*** Exercise material Section Begins ***
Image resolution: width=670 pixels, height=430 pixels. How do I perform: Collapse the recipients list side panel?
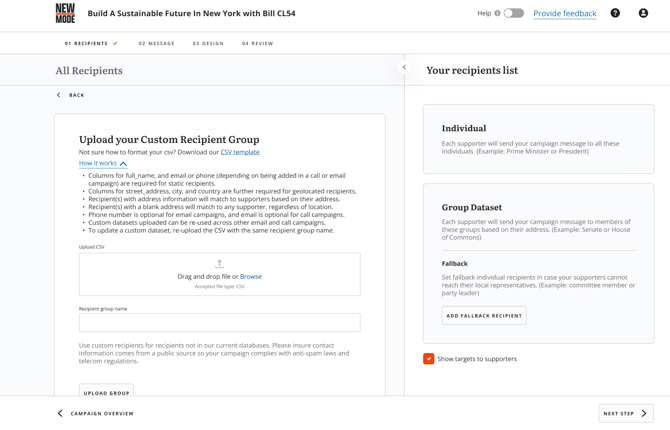404,68
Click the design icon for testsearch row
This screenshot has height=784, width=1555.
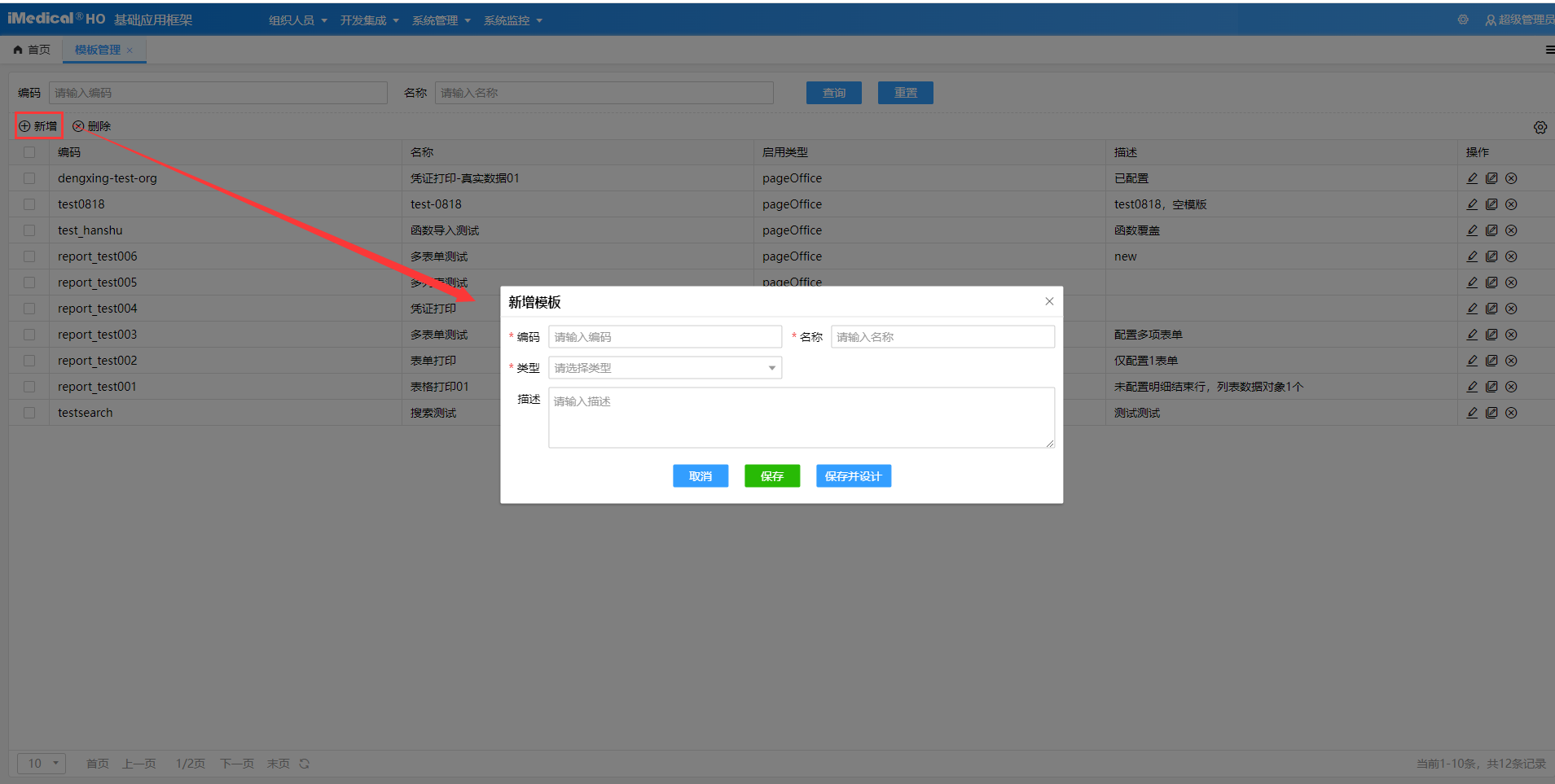coord(1491,413)
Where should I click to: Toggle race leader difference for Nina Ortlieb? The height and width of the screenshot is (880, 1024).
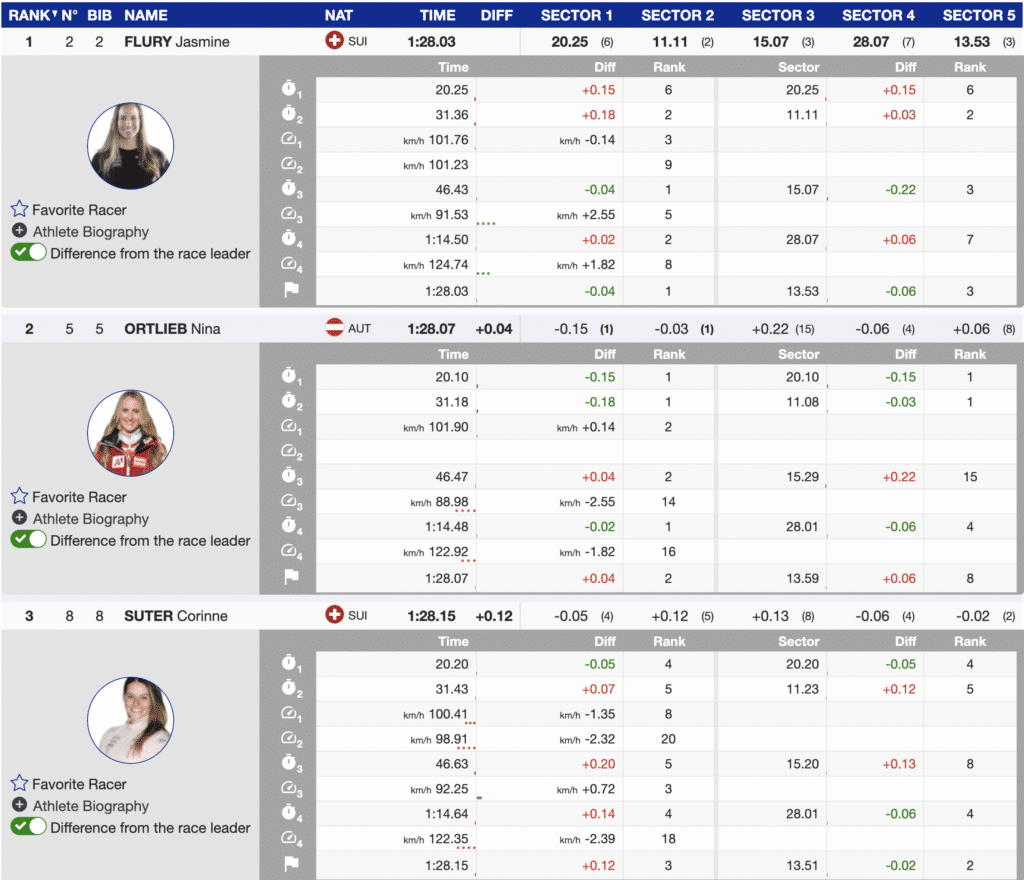click(x=28, y=540)
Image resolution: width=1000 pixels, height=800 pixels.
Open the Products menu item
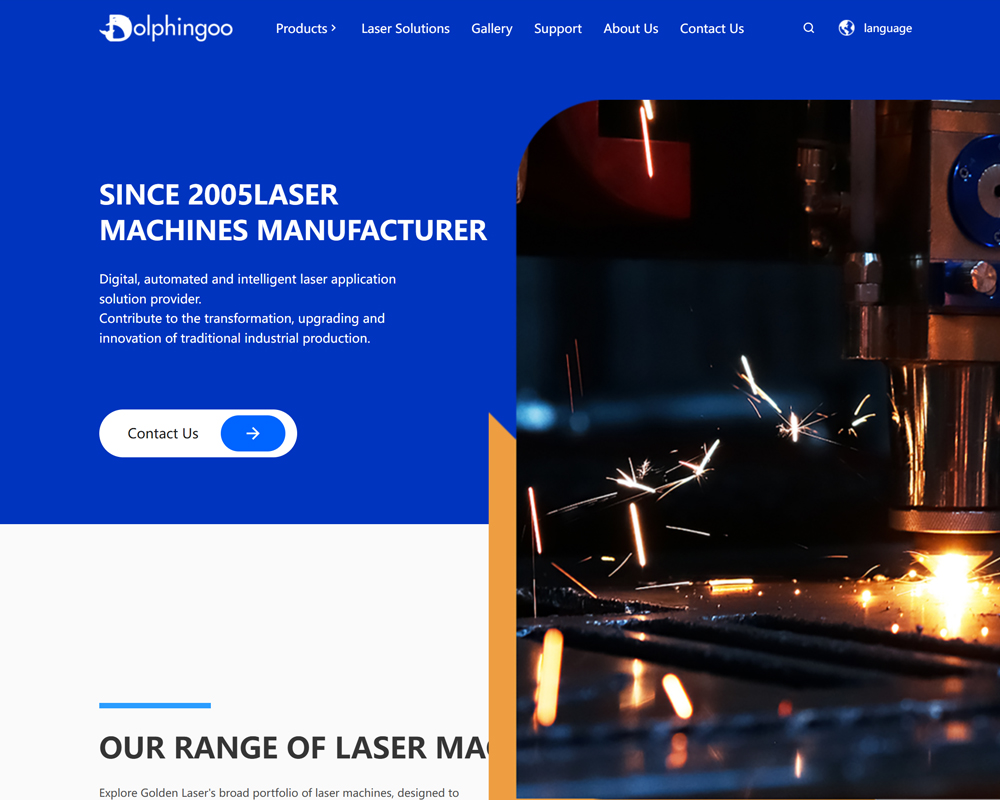pos(301,28)
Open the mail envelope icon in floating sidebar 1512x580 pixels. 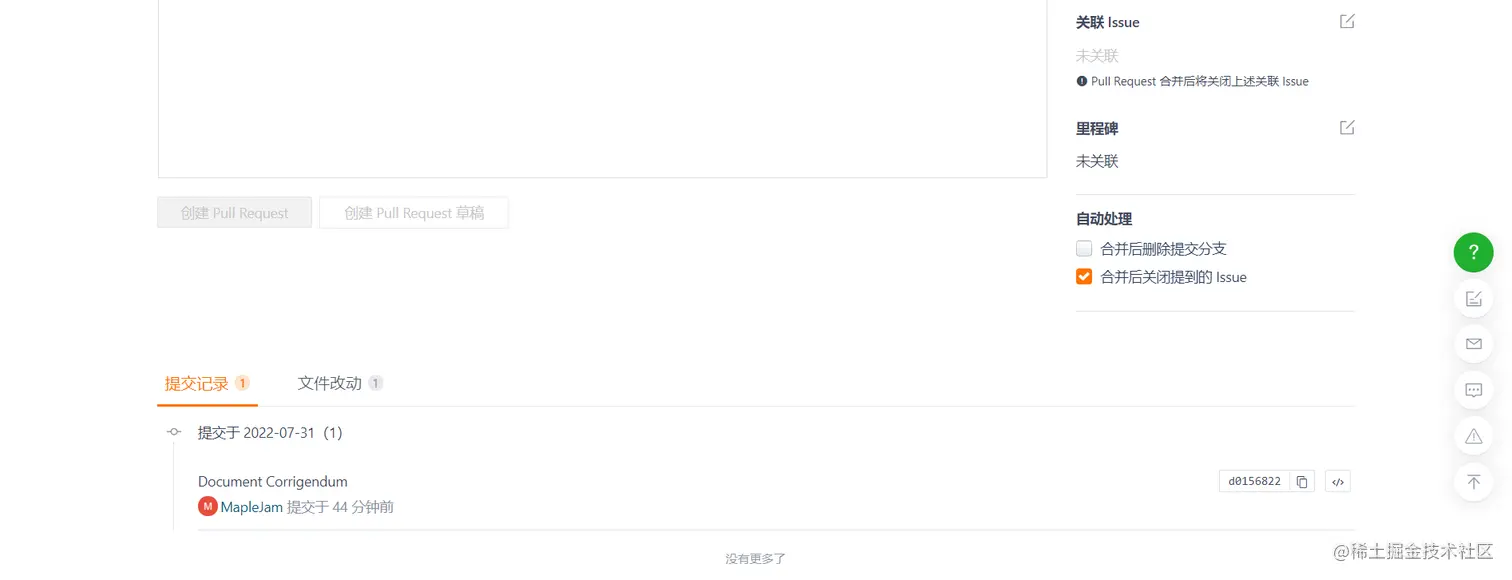tap(1473, 343)
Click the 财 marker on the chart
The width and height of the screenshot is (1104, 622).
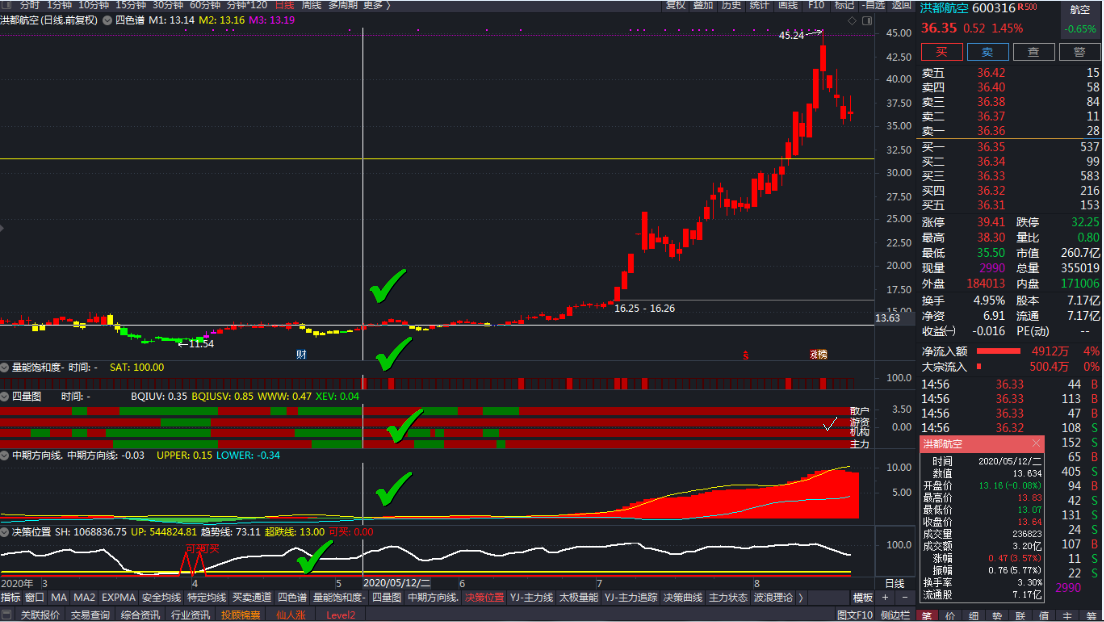[300, 355]
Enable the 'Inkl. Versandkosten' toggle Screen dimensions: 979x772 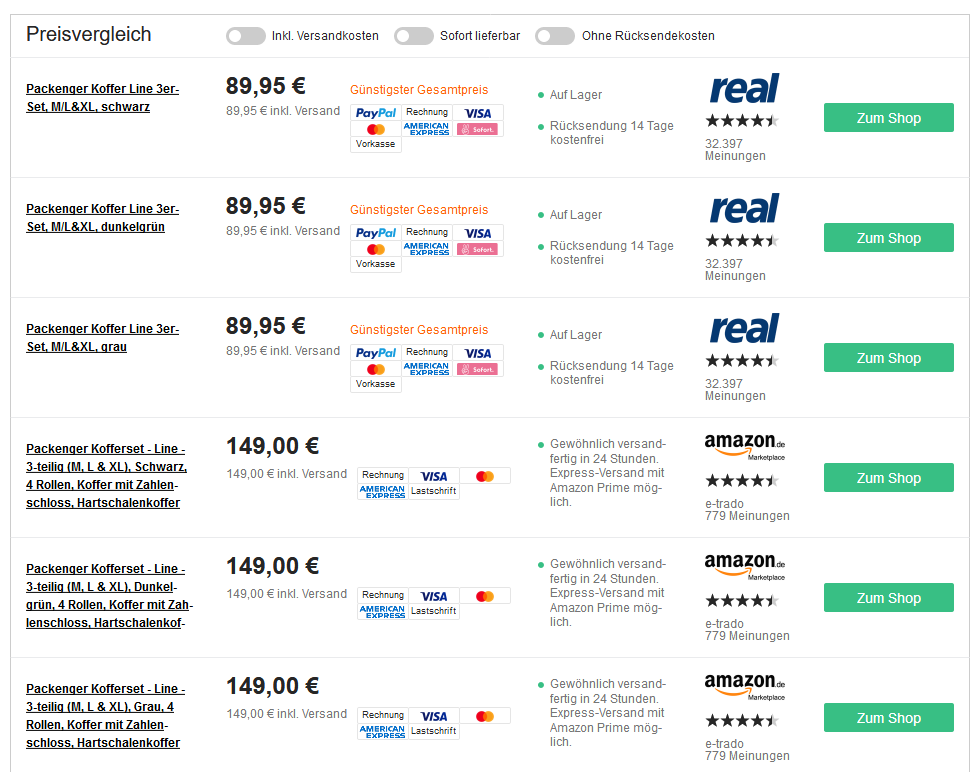[246, 36]
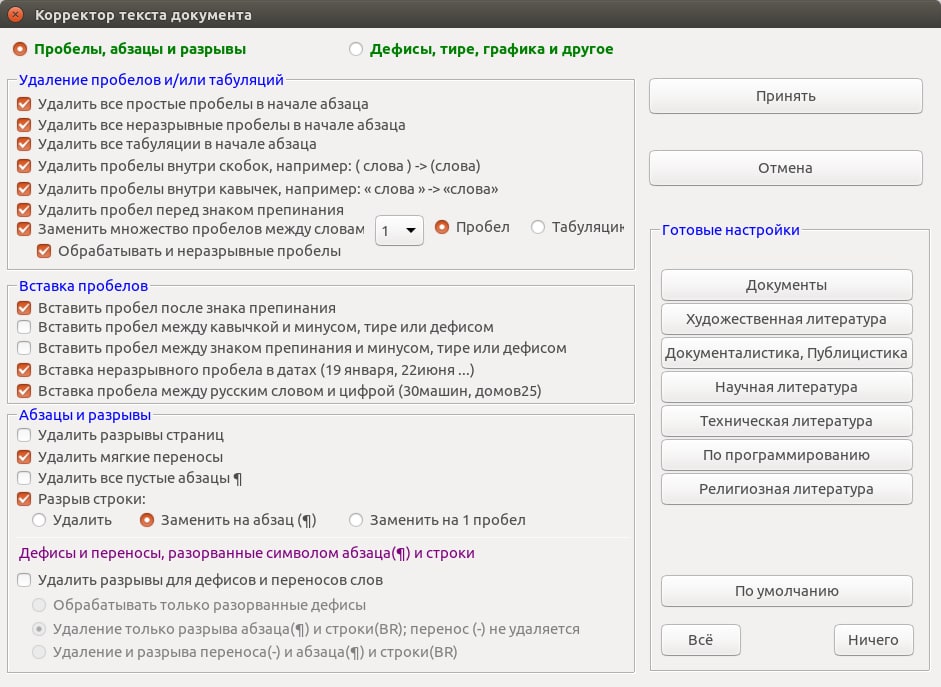This screenshot has width=941, height=687.
Task: Restore settings with 'По умолчанию' button
Action: [x=786, y=591]
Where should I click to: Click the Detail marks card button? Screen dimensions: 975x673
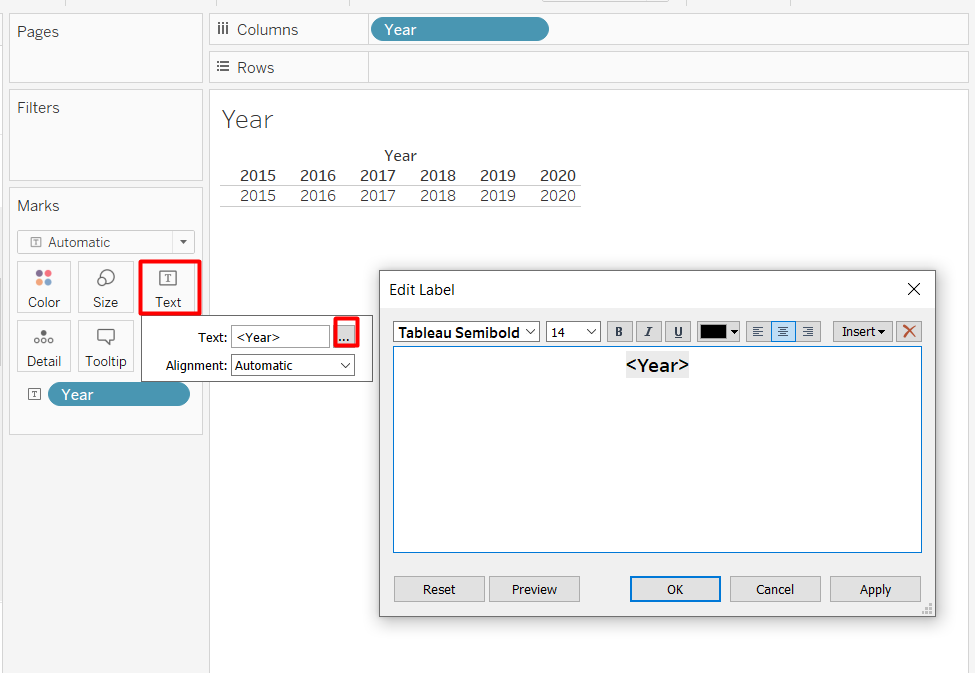[44, 346]
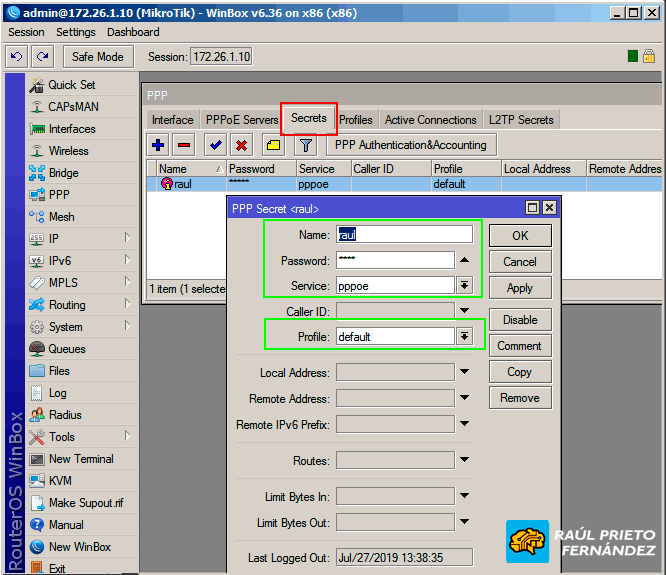
Task: Click the Name input field
Action: [404, 235]
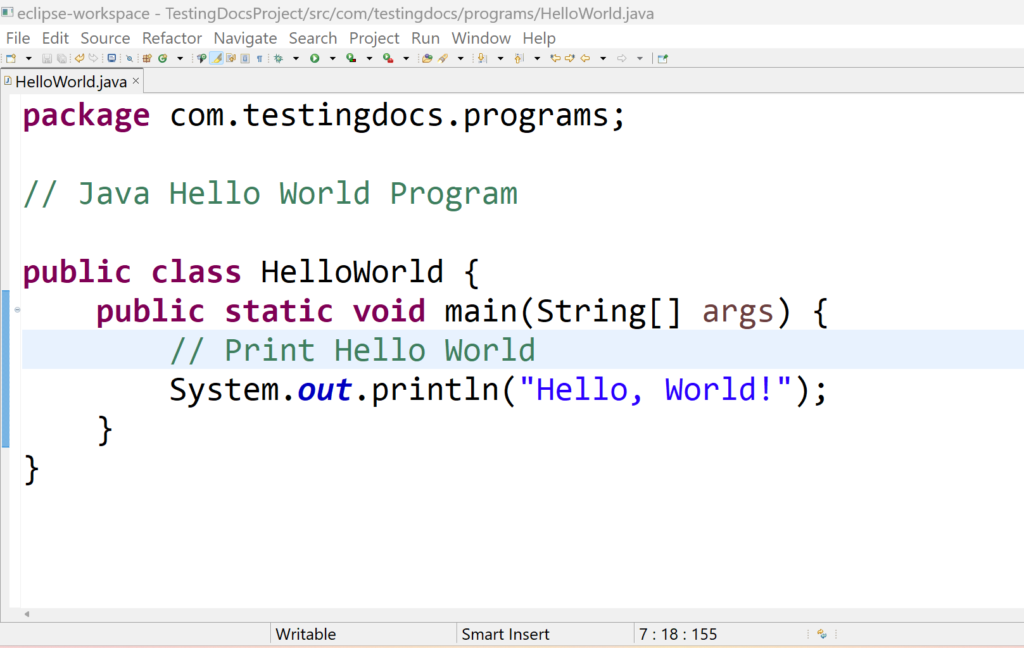The width and height of the screenshot is (1024, 648).
Task: Open the Refactor menu
Action: coord(172,38)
*** Exercise material Section Ends ***
Output only the lines from the one that contains "Where should I click to: Click" to the end of the entries above, both end lines included, and drop the pictures.

Result of this task:
Where should I click to: Click the Detail marks card button? Screen dimensions: 975x673
[44, 346]
Task: Click the Name input field
Action: [404, 235]
The width and height of the screenshot is (1024, 648).
Task: Open the Refactor menu
Action: coord(172,38)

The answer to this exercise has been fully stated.